Procura nazionale antimafia, Di Matteo e Ardita sostengono Gratteri: si vota i primi di maggio, poi il ballottaggio finale

Sarà una sfida a tre per la procura nazionale antimafia. Dopo il primo “turno”, la Quinta commissione del Csm proporrà al Plenum tre nomi: sono quelli del procuratore di Catanzaro Nicola Gratteri (che ha ottenuto due voti), dell’aggiunto della Procura nazionale antimafia Giovanni Russo (due voti anche per lui) e di Giovanni Melillo, procuratore di Napoli, che ha ottenuto un solo voto. Si registra l’astensione di Michele Ciambellini, togato eletto con Unicost.

La votazione dei giorni scorsi ha riservato una sorpresa: alla vigilia Melillo era accreditato di un numero superiore di voti e invece adesso Gratteri è in vantaggio. Ora, nei primi giorni di maggio, il Plenum voterà per i tre proposti (Gratteri, Russo e Melillo); successivamente ci sarà il ballottaggio tra i due che totalizzeranno più voti. Siamo alla stretta finale, dunque, della tornata che – una volta conclusa – avvierà un effetto domino in alcune tra le Procure più importanti del Paese.

Nei giorni scorsi il Csm ha impresso un’accelerazione sulla scelta del successore di Federico Cafiero De Raho, con le audizioni, in Commissione Direttivi, dei sette candidati, inizialmente convocate per il 12 aprile. Un segnale della volontà di stringere i tempi, considerata l’importanza e la delicatezza del posto da ricoprire.

Siamo comunque sempre davanti ad una spaccatura, l’ennesima, che mostra ancora una volta lo stato in cui versa la magistratura italiana. La Commissione per gli incarichi direttivi del Csm si è divisa sulla scelta dell’erede di Federico Cafiero De Raho, il procuratore nazionale antimafia andato in pensione per limiti d’età lasciando il suo posto senza un ‘titolare’ dallo scorso febbraio.

Di Matteo sarebbe propenso a votare Gratteri. Per il procuratore di Catanzaro ci sarebbe anche l’altro pm antimafia Sebastiano Ardita.
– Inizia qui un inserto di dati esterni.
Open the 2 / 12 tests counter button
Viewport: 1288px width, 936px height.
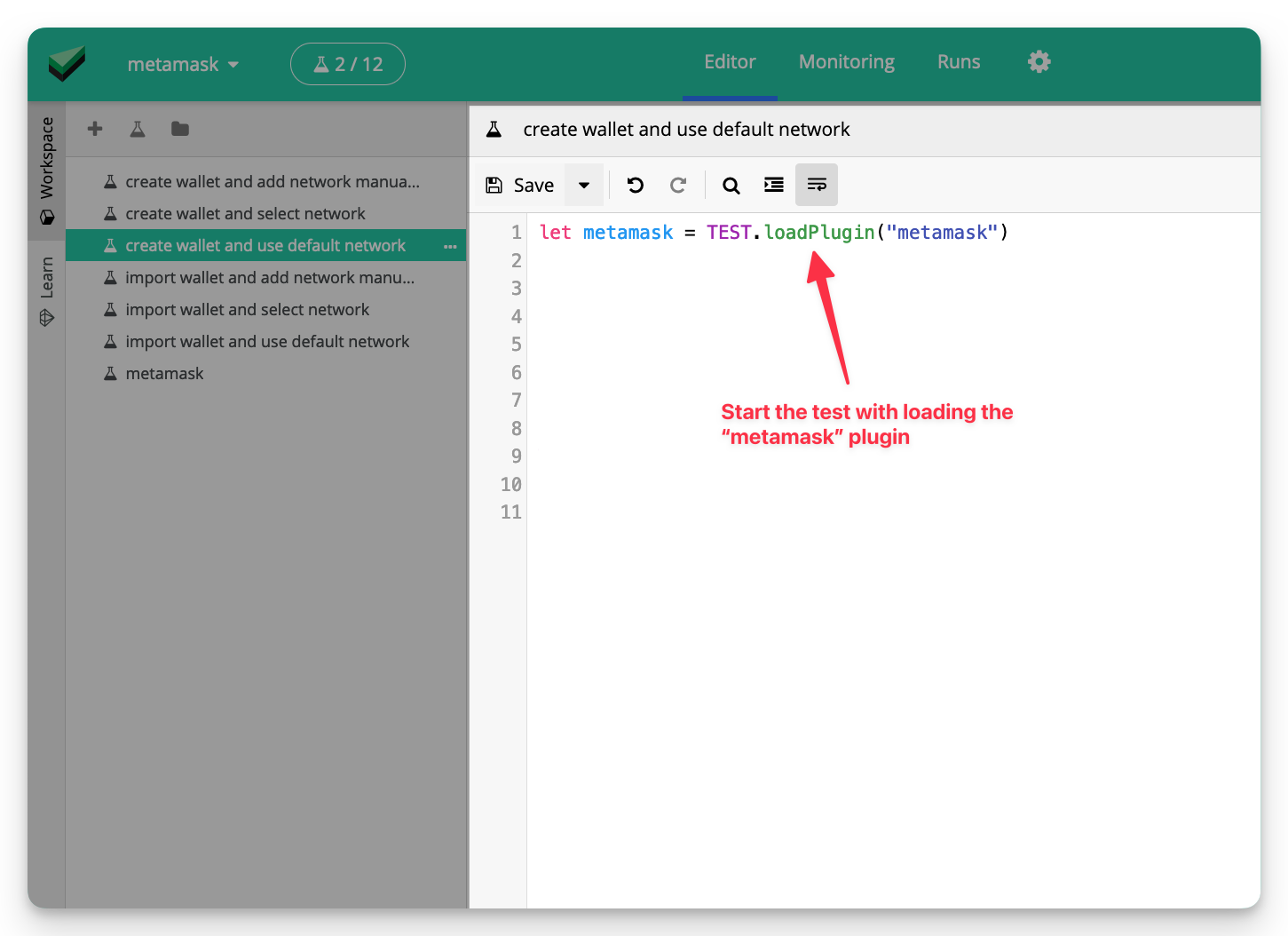coord(348,64)
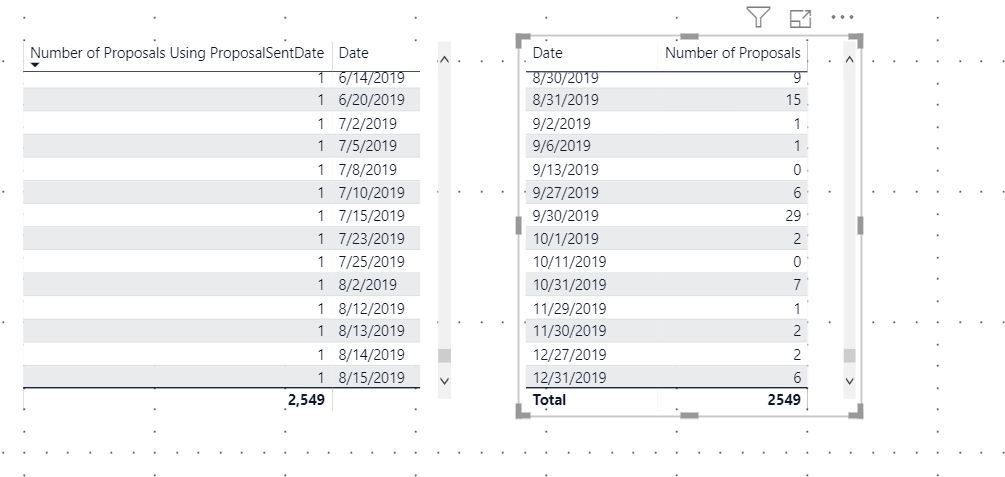1005x477 pixels.
Task: Click left table scrollbar thumb
Action: [444, 356]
Melillo sconterebbe un ‘peccato originale’: quello di essere stato il capo di gabinetto dell’allora ministro della Giustizia Andrea Orlando (arrassusia, diciamo a Cosenza). Un incarico troppo ‘politico’ per poter ora aspirare a diventare il capo della Dna. Melillo, come si ricorderà, era stato nominato procuratore di Napoli a luglio del 2017. Per ironia della sorte aveva battuto, 14 voti a 9, proprio Federico Cafiero De Raho, fino a quel momento procuratore di Reggio Calabria. Come per la nomina di Marcello Viola a procuratore di Milano, sarà comunque determinate l’orientamento dei consiglieri laici. Salvo imprevisti, il voto è atteso dopo Pasqua.

Nino Di Matteo non fa parte della Commissione per gli incarichi direttivi ma che prima di essere eletto al Csm prestava servizio alla Procura nazionale antimafia e dove tornerà il prossimo settembre quando terminerà la consiliatura. Con Cafiero De Raho il magistrato siciliano aveva avuto un rapporto complicato al punto da essere “rimosso” a maggio del 2019 dal pool che si stava occupando delle indagini sui mandanti occulti delle stragi dei primi anni 90.

Ufficialmente il motivo del trasferimento ad altro incarico all’interno della Dna era stato dovuto al fatto che il pm del processo Trattativa Stato-mafia aveva raccontato, durante la trasmissione di Andrea Purgatori su La7, alcuni dettagli, ritenuti da Cafiero De Raho di interesse investigativo e relativi a trascorse vicende giudiziarie. Riferendosi ad esempio alla strage di Capaci, Di Matteo aveva sottolineato con il giornalista il ritrovamento nei pressi del cratere della bomba di un guanto con tracce di dna femminile e di un foglietto con il numero di un funzionario dei servizi segreti. Il magistrato aveva poi ricordato che Pietro Rampulla, l’uomo che fornì il telecomando per la strage, era un estremista di destra e l’interesse di Giovanni Falcone per gli elenchi di Gladio.